Exploring the folding free energy surface of a three-helix bundle protein

Abstract

The multidimensional free energy surface for a small fast folding helical protein is explored based on first-principle calculations. The model represents the 46-residue segment from fragment B of staphylococcal protein A. The relationship between collapse and tertiary structure formation, and the order of collapse and secondary structure formation, are investigated. We find that the initial collapse process gives rise to a transition state with about 30% of the native tertiary structure and 50-70% of the native helix content.
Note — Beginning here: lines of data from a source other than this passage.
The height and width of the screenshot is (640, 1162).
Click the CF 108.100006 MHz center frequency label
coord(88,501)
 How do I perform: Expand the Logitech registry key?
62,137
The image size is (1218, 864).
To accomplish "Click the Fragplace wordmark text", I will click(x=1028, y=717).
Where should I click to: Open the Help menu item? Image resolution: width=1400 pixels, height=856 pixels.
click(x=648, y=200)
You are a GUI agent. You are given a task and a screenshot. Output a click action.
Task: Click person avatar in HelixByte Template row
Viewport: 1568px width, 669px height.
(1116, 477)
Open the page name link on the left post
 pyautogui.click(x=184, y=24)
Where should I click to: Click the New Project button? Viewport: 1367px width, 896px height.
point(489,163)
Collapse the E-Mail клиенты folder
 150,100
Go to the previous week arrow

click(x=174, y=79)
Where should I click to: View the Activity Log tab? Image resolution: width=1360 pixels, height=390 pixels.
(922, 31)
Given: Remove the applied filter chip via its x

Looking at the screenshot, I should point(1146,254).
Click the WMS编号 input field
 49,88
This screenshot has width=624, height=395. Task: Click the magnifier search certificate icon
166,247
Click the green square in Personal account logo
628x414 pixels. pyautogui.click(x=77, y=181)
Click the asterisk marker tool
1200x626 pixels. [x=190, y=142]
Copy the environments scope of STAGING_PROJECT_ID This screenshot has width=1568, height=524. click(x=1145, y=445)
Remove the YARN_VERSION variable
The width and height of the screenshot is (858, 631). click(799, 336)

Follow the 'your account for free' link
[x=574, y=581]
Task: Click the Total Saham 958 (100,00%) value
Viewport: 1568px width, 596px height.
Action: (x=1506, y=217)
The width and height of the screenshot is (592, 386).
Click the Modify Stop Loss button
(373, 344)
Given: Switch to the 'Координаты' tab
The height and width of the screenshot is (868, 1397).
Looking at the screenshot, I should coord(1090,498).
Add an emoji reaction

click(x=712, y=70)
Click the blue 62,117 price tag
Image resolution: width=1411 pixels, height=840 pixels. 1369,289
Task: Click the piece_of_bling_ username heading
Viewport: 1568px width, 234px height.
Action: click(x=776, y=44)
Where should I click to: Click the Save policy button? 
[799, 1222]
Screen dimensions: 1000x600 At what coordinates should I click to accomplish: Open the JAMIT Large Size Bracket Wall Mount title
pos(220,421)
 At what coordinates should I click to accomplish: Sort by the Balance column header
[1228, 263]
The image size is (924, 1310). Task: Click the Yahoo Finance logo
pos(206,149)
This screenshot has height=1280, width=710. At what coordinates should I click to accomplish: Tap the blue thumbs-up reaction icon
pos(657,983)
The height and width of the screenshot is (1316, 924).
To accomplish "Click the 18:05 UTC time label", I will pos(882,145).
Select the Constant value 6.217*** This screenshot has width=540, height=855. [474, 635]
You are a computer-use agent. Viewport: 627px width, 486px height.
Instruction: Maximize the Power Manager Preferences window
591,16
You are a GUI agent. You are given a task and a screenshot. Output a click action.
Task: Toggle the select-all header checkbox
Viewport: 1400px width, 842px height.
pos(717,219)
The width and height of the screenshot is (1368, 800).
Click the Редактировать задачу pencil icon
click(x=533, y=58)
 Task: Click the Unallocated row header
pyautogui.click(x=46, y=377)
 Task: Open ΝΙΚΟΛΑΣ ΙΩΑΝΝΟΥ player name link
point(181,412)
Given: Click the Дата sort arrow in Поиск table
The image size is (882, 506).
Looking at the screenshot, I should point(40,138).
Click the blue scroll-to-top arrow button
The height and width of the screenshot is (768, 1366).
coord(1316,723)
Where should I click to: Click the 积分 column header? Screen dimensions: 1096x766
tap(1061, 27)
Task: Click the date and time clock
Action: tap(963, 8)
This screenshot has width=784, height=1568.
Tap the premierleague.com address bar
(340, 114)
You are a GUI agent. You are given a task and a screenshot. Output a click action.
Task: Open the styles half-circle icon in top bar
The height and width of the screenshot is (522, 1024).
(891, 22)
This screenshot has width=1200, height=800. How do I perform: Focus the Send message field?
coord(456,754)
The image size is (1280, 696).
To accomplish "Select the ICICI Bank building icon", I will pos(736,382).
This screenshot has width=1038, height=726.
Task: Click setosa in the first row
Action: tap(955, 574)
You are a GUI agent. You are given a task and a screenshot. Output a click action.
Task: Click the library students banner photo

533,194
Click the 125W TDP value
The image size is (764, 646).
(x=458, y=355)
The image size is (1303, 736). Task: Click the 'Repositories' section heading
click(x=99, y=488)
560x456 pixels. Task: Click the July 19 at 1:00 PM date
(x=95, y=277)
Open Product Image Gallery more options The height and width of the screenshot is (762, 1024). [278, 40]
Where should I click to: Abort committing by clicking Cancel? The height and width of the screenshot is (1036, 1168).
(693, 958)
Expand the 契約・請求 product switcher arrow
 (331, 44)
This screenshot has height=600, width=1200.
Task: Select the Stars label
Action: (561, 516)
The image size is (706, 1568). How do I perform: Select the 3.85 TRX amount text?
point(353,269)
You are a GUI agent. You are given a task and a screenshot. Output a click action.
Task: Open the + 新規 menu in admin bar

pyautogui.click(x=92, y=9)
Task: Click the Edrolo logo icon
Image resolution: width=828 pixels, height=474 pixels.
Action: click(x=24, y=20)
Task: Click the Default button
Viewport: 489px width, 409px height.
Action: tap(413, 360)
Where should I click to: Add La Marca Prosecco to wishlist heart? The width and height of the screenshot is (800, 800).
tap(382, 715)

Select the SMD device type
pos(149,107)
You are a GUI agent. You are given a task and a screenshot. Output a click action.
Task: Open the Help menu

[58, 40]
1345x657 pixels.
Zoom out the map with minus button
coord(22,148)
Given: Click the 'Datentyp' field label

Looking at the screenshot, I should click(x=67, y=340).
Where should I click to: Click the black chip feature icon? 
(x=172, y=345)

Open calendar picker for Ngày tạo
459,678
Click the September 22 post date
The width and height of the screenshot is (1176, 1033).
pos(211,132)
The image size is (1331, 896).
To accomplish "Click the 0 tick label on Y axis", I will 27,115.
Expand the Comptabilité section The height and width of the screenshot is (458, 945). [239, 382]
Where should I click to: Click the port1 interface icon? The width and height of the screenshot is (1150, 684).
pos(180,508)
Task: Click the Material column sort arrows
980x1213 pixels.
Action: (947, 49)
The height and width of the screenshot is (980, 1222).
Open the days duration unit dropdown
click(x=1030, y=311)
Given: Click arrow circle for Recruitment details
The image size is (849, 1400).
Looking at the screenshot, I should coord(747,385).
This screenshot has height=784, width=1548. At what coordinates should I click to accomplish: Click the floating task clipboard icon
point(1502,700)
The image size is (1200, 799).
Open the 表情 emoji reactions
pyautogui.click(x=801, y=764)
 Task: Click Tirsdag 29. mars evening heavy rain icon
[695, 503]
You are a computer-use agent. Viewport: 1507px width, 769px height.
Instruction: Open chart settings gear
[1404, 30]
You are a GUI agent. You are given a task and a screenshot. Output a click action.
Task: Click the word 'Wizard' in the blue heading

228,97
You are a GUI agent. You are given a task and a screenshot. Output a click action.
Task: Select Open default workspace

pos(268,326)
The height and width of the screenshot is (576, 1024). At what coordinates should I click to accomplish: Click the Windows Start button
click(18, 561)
We also observe two distinct distributions of native helix in this collapsed state (Rg approximately 12 A), one with about 20% of the native helical hydrogen bonds, the other with near 70%. The former corresponds to a local minimum. The barrier from this metastable state to the native state is about 2 kBT. In the latter case, folding is essentially a downhill process involving topological assembly. In addition, the order of formation of secondary structure among the three helices is examined. We observe cooperative formation of the secondary structure in helix I and helix II. Secondary structure in helix III starts to form following the formation of certain secondary structure in both helix I and helix II. Comparisons of our results with those from theory and experiment are made.

Figure 1

(A) Ribbon model of the native structure of the 46-residue segment of fragment B of staphylococcal protein A. (B) The center of geometry based native contact map from the simulation of two 1.1-ns native trajectories. Only contacts between residues i and j (j ≥ i + 4) are considered.

Figure 2

Diagram illustrating the sampling strategy for free energy calculations of protein folding. The positions of the ellipses represent initial conditions used in generating sampling about conformational basins along the folding reaction coordinate, denoted by R_g and increasing from top to bottom in the figure. The lines illustrate connectivity between sampling of different initial conditions. Both sufficient initial conditions to span the reaction coordinate and a path of connectivity between all sampling basins are requirements for accurate calculation of free energy surfaces for protein folding.

Figure 3

(A) Contour plot of the free energy as a function of total number of native contacts (C_Nat) and radius of gyration (R_g). (B) Contour plot of the free energy as a function of total number of native hydrogen bonds (HB_Nat) and total number of native contacts (C_Nat). Contour levels are drawn at 0.5-kcal/mol intervals.

Figure 4

Distribution of native contacts in the transition state.

Figure 5

Contour plot of the free energy as a function of (A) total number of native hydrogen bonds (HB_Nat) and total number of native hydrogen bonds in helix I (HB_I); (B) total number of native hydrogen bonds (HB_Nat) and total number of native hydrogen bonds in helix II (HB_II); (C) total number of native hydrogen bonds (HB_Nat) and total number of native hydrogen bonds in helix III (HB_III); (D) total number of native hydrogen bonds (HB_Nat) and radius of gyration (R_g). Contour levels are drawn at 0.5-kcal/mol intervals.